Just take our thoughts. Obviously, what everybody wants more than anything else is to be happy. And what prevents us from being happy is the thought that says ‘I don’t like what’s going on’. So, obviously the first thing we would do if we could control our thoughts, would be to choose for our thoughts to be totally okay with what’s going on. [For instance, in response to] ‘My wife’s just gone off with a neighbour’, we would think ‘That’s fine with me’. If we can control our thoughts, shouldn’t we be able to have that thought? And wouldn’t that be the thought that we would choose, because then it would be fine. There would be no problem.
Can we do that? No we can’t. Just that should be enough to persuade anybody, everybody, that they don’t control their thoughts.
So, is there any suggestion as to how to live our lives? We tend to make plans. For instance, I have to get on a plane tomorrow.

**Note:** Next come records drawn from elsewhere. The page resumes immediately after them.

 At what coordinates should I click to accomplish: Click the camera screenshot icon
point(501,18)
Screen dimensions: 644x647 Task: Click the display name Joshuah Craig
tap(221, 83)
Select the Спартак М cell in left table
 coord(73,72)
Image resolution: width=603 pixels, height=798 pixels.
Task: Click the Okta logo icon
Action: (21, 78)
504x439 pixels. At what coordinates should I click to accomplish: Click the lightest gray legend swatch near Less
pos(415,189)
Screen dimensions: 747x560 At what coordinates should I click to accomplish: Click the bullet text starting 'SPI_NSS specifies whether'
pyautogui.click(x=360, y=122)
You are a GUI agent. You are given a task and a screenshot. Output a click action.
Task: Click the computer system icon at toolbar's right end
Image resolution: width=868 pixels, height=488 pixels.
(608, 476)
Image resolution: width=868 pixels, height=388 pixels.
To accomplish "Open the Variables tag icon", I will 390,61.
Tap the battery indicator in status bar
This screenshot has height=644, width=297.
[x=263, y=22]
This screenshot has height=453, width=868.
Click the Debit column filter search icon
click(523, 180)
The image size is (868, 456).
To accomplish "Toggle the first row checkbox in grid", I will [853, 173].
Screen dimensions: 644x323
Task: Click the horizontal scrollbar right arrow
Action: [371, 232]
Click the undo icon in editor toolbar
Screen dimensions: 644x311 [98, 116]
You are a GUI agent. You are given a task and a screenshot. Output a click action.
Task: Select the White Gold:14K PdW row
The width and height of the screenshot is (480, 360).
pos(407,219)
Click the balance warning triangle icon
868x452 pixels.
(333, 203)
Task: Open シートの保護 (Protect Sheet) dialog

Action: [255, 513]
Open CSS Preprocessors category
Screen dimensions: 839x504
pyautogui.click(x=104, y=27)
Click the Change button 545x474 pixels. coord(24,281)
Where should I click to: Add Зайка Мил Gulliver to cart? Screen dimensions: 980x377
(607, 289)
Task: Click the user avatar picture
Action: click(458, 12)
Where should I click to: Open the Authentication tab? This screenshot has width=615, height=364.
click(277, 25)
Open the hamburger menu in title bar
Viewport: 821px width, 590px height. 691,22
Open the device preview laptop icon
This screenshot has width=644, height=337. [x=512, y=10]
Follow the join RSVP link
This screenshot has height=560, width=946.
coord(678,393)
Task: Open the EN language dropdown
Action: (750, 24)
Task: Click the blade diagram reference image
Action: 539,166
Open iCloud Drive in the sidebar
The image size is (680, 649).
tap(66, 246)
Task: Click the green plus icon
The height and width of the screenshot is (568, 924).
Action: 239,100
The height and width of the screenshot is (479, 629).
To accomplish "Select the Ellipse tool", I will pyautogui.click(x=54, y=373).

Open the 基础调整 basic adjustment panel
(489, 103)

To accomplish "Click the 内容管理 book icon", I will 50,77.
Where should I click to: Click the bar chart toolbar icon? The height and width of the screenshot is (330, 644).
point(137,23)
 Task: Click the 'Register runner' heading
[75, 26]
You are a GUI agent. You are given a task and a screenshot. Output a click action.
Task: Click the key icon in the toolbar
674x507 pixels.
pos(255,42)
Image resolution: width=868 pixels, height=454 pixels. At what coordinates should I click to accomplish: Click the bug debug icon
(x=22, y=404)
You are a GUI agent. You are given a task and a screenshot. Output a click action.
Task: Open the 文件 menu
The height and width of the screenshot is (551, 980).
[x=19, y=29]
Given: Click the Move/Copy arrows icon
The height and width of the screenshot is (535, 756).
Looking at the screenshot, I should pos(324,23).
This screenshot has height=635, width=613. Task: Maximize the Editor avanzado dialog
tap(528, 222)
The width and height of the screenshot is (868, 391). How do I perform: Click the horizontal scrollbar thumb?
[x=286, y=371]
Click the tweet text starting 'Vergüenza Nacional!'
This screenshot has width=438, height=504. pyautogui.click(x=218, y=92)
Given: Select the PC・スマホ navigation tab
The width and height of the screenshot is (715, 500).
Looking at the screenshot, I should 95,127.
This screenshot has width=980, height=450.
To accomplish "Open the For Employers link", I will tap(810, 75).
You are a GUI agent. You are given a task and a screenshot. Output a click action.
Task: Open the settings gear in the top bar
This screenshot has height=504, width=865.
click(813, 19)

Whatever God places in your lap is just what you get. The feeling of hunger just appears. You don’t create it. After the sensation of hunger appears, the thought appears “Okay, let’s call a friend and go out to dinner at a local restaurant’. Or, the thought appears ‘Let’s see what I’ve got in the fridge’. You can’t do anything about it. One of those two thoughts or some other thought is going to appear. Whichever thought that appears, your body is going to go either to the local restaurant or to the fridge or whatever. So, just everything that you need will be provided.
But if the thought is one of apparent destructiveness, like ‘Oh there’s a bottle of whiskey. I’ll have that.’
Okay, if that thought appears to you, you’re going to find yourself going to the bottle of whiskey and drinking too much of it.
I don’t like whiskey. I like wine.
The fact that you don’t like whiskey is just a part of the conditioning of your body which you have absolutely no control over. You might have been given a body that liked whiskey. Did you choose not to like whiskey and to like wine? No. Not at all. It's just the way you found yourself.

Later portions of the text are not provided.